New reaction conditions have been developed that promote the condensation of arylacetaldehydes with a variety of amines to yield 1,3,5-pyridinium salts 3. The reaction is promoted by phosphate and can be carried out under conditions suitable for intrinsically unstable substrates such as arylaldehydes: the reaction is derived from the Chichibabin pyridine synthesis.
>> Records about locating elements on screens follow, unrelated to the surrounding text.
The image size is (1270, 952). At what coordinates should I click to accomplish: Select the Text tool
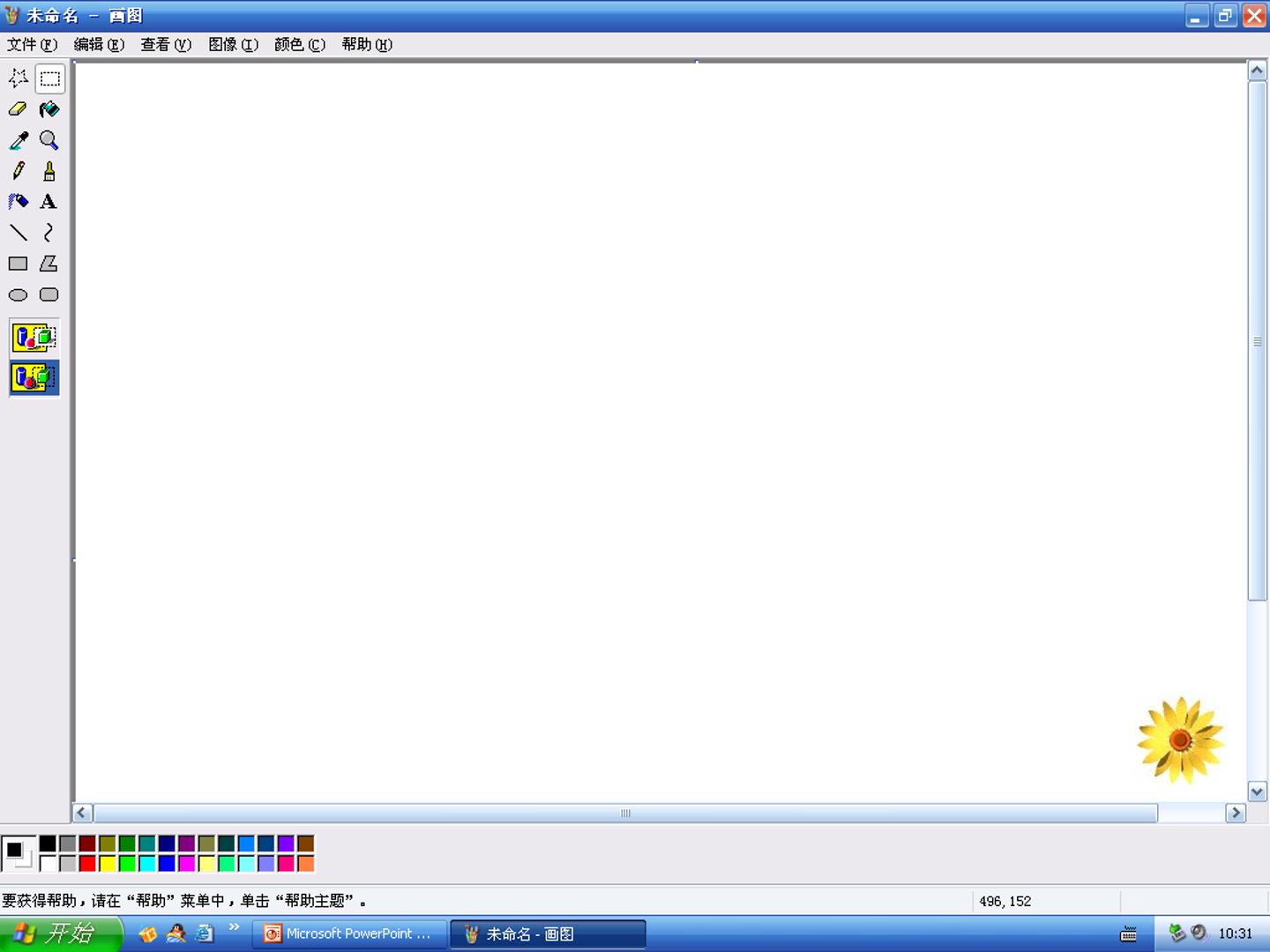tap(49, 202)
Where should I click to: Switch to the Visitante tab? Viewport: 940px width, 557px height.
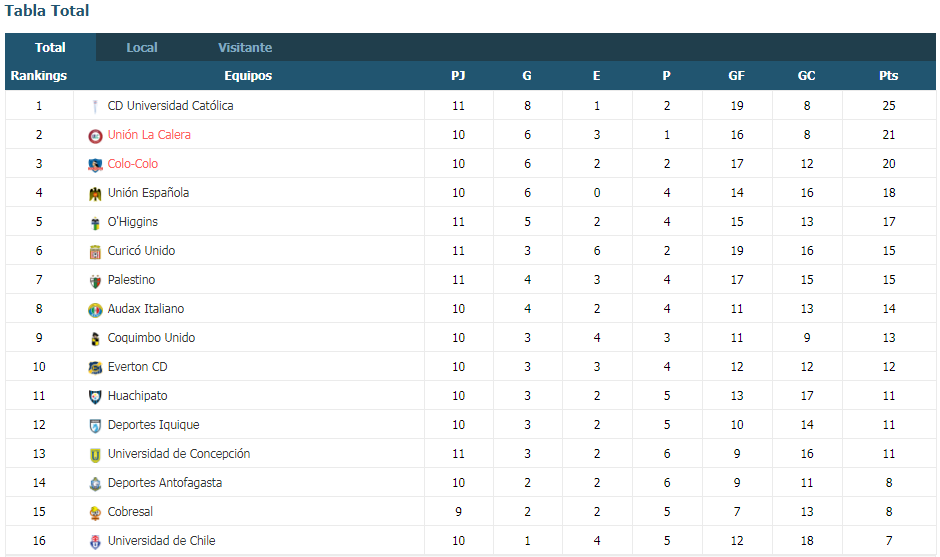[245, 47]
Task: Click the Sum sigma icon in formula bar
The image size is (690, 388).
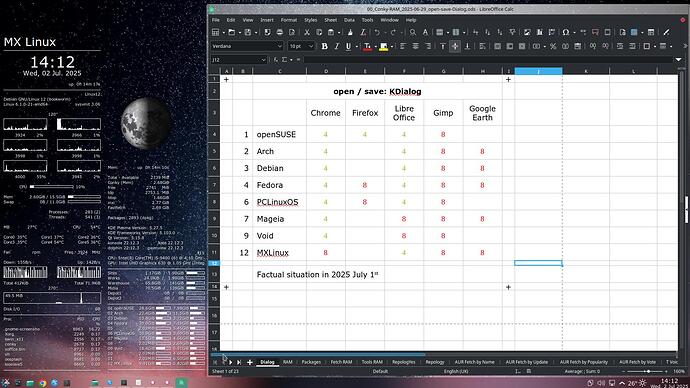Action: coord(284,59)
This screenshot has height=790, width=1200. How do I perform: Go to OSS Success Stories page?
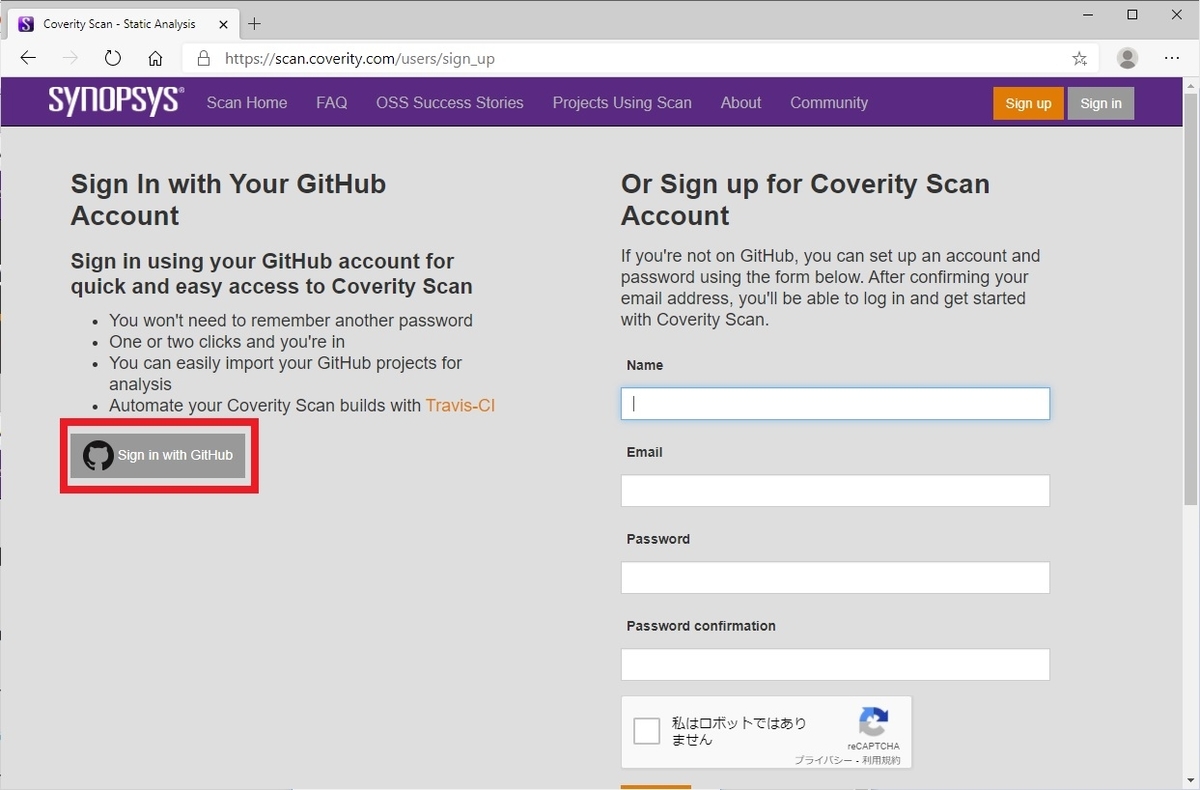[x=450, y=103]
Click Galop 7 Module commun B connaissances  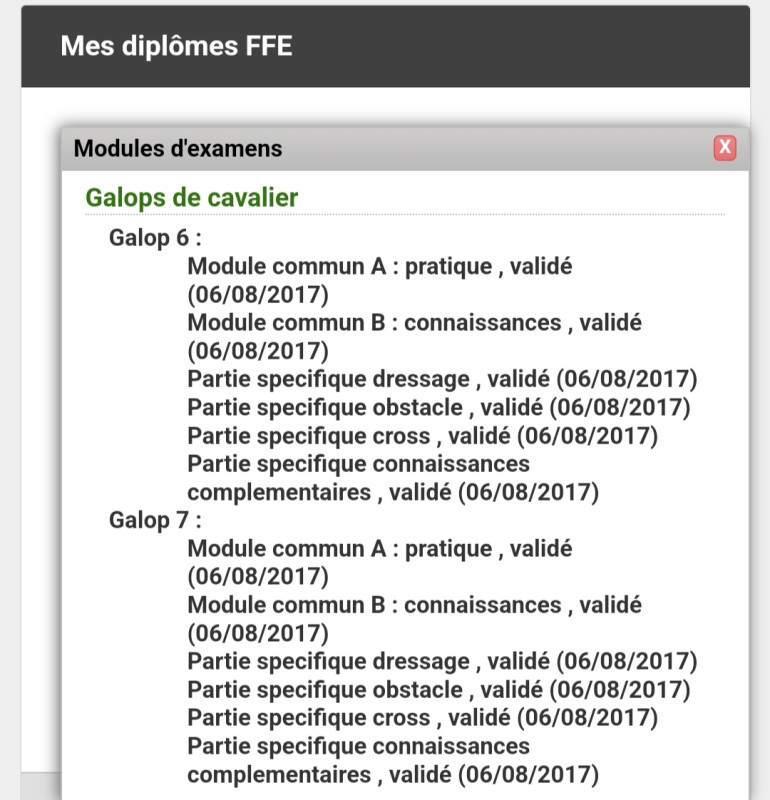point(414,619)
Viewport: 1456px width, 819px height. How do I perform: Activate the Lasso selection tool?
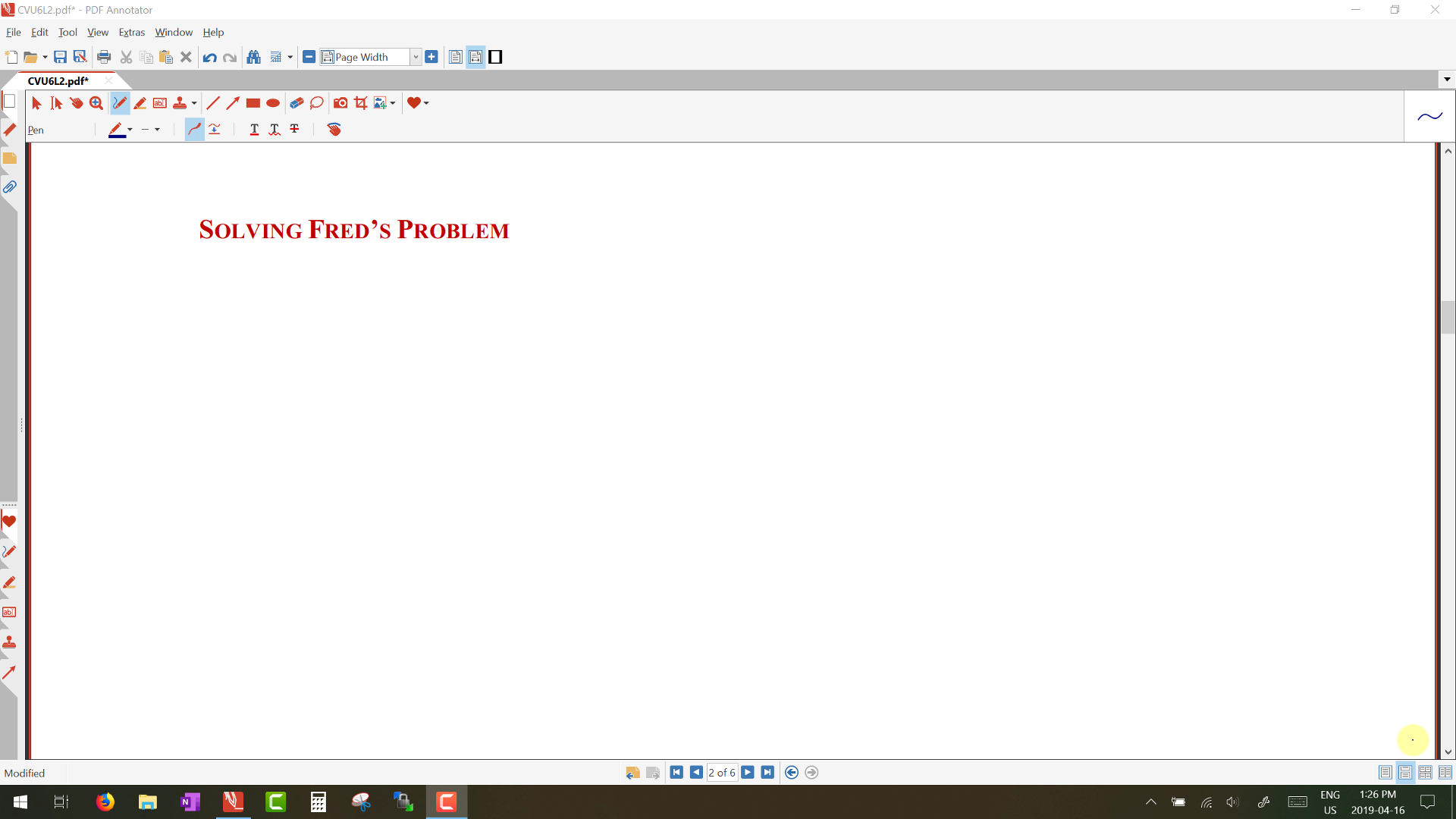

These results could underpin the involvement of phosphate-containing molecules (e.g., inorganic phosphate, DNA, ATP) as catalysts for the production of many alkaloids in vivo. The evaluation of a selection of 1,3,5-trisubstituted pyridinium salts as bacteriocides prompted the discovery of novel S. aureus inhibitors in the low μg/mL range. These preliminary results may pave the way towards the discovery of new antibiotics based on the yet unexploited 1,3,5-trisubstituted pyridinium scaffold.